This has been an amazing year. We started our year out in Sacramento, where we’ve lived our entire relationship/marriage. Where our son was born. Where our family lives. Where our hearts reside. I found out I was pregnant in December 2006. So, I started 2007 out pregnant and praying and praying that all would go well. In 2006 I had been pregnant and lost our baby girl, Mya. So, we entered 2007 with high hopes that it would be a much better year than 2006 brought us.
April 7, 2007 we did the unthinkable. We packed our home up and moved to Oregon. I never thought in a million years I’d be able to free myself from the stresses of the City. I never thought I’d be able to leave my mom, my sister, my brother – my brand new nephew. But we did it. We knew that we needed to plant our roots. Jayden would be starting kindergarten and we wanted to have him go to school in a small town. We didn’t want the city life for him or our unborn child. So, with tears in our eyes and a heavy weight on our hearts we left everything we knew and loved for a fresh start at life. I’m happy to say that it was the best decision we’ve ever made. Although we miss our families so much, we are finally a content, happy, loving family. I couldn’t ask for more.
August 14, 2007 we gave birth to a beautiful baby girl. Ella Marie was 6lbs 7 ounces ~ 18 1/4 in. long. Amazing. The most amazing part of this day was that Jayden was at the hospital. He had his ear to the door waiting to hear his baby sister’s first cry. Moments after she was born Jayden was in the room holding his baby sister. Our family at that moment was complete. It’s like a hole in our hearts was filled. Jayden was an amazing big brother from the beginning. Never an ounce of jealousy, which being that he was an only child for 6 years I was a little scared of this.
September 5, 2007 ~ 1 year since we lost our angel baby Mya. We sent her off balloons at Lithia Park and had a family picnic. It was a very sad day for us, but at the same time we realized that without Mya leaving us we wouldn’t be able to have Ella and we couldn’t imagine life without her.
September 11, 2007 ~ Jayden started kindergarten. I cried. I wouldn’t have cried but the PTA passed out a poem that made me cry. He’s been doing absolutely wonderful and he loves school!! He’s writing his name, adding, can tell you what letter words start with and is working on reading!!! He’s so smart and just an amazing little boy.

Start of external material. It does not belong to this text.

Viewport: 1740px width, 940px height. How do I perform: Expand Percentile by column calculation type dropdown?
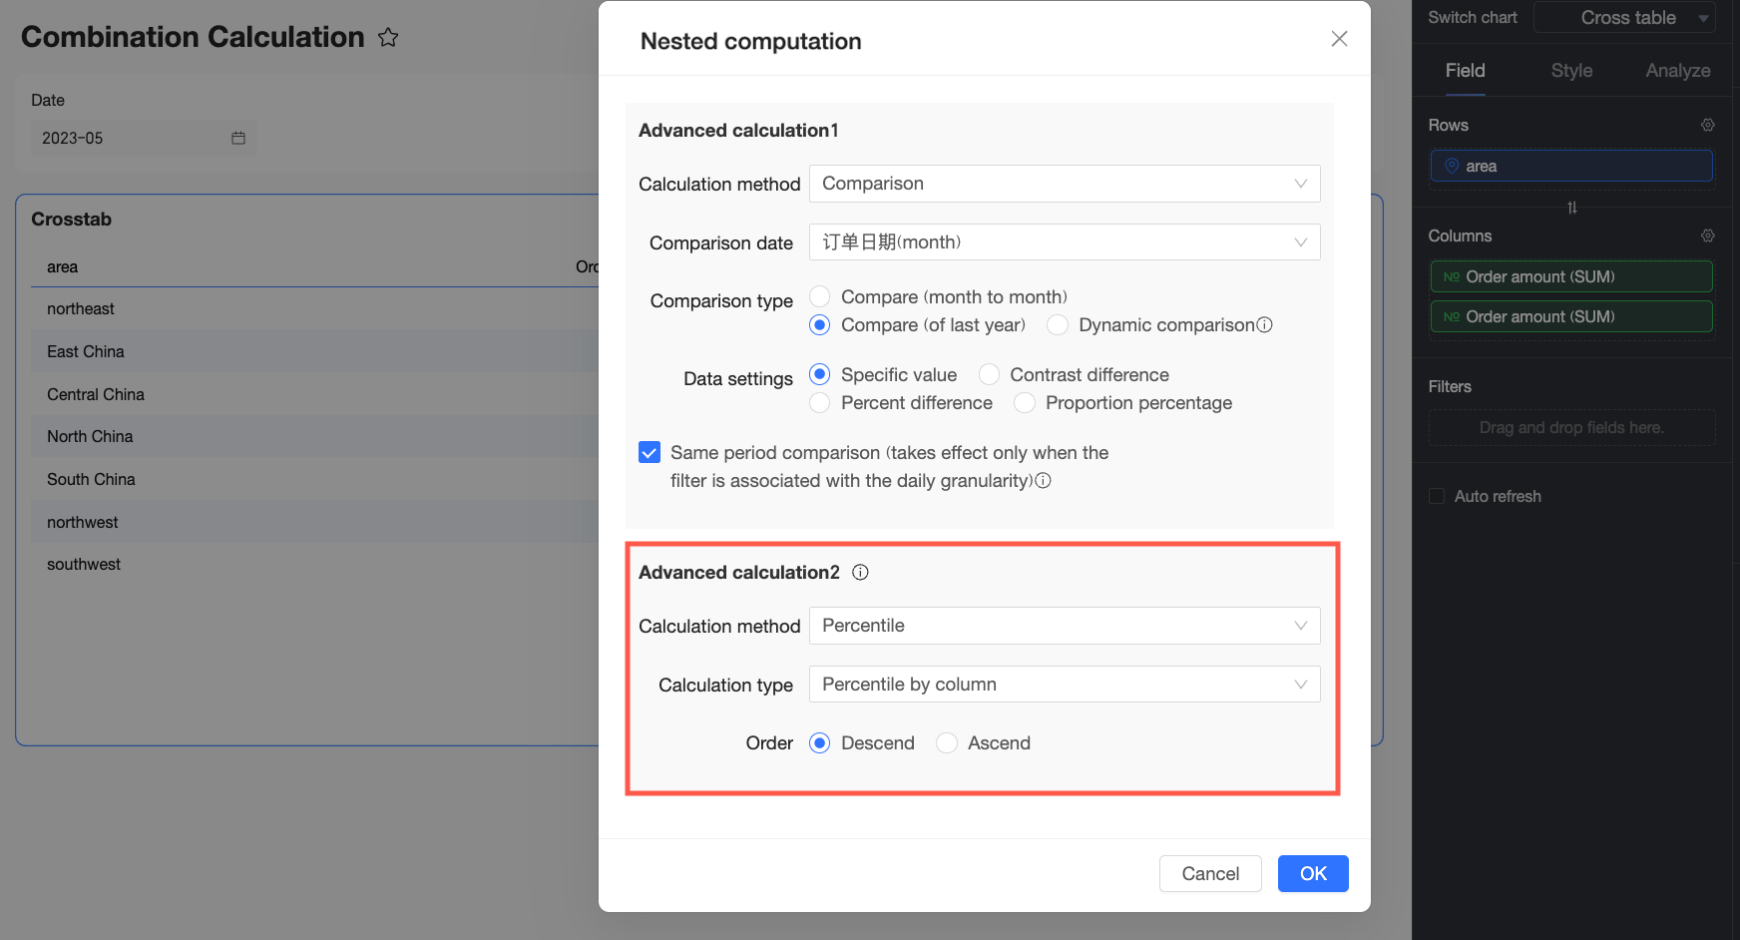tap(1065, 685)
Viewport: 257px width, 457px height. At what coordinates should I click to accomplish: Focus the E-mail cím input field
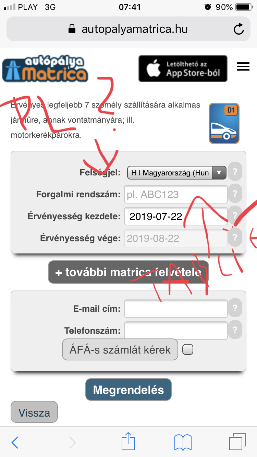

October 5, 2007 our world almost came to a crashing stop. Ella was hospitalized and we discovered that our healthy little baby girl wasn’t so healthy. She was extremely sick and we had brought her in to her doctors the day before and was told that she just had an icky stomach virus. I knew in my heart that something else was wrong with her. Something major was wrong with her. October5, 2007 Ella’s doctor called me and asked me to bring her in for a quick check right before the weekend. Thank you, Lord. Thank you thank you thank you! If he hadn’t asked us to bring Ella in Ella would not be with us today. Ella’s heart rate was jumping up to 280 and she had been in this state for so long that her organs were starting to shut down. A couple more hours and this baby girl would have stopped breathing. They ended up shocking her heart and thankfully it worked. But in order to repair the damage they gave her something that paralyzed her and put her on ventilators so she didn’t have to work on breathing while repairing her organs. She got mediflighted to Portland and we learned that our baby girl had a heart defect called Wolf Parkinson White Syndrome. We now are aware and I can instantly tell when something is wrong with her, but we’ve had quite a roller coaster with this. She now is on medication that she started on 10/25/2007. This medication is a miracle. After many hospitalizations she has been symptom free ever since she started this medication. I am so thankful that she doing so well now. She will be able to have a procedure when she’s older where they go into her heart w/a catheter and fix her problem. Until then we are lucky to have a medication that works.
Besides Ella’s heart condition we had a miraculous and wonderful year. We’ve never been happier than where we are at in our lives. I am now able to stay at home with my children while I work for my Grandparents through my house. I couldn’t have ever asked for anything more wonderful. It’s like everything we’ve ever dreamed of us happened to us in 2007. I hope that 2008 brings us as much joy as 2007 has.
What a great year! (((HUGS))) to Ella and you. I can’t imagine.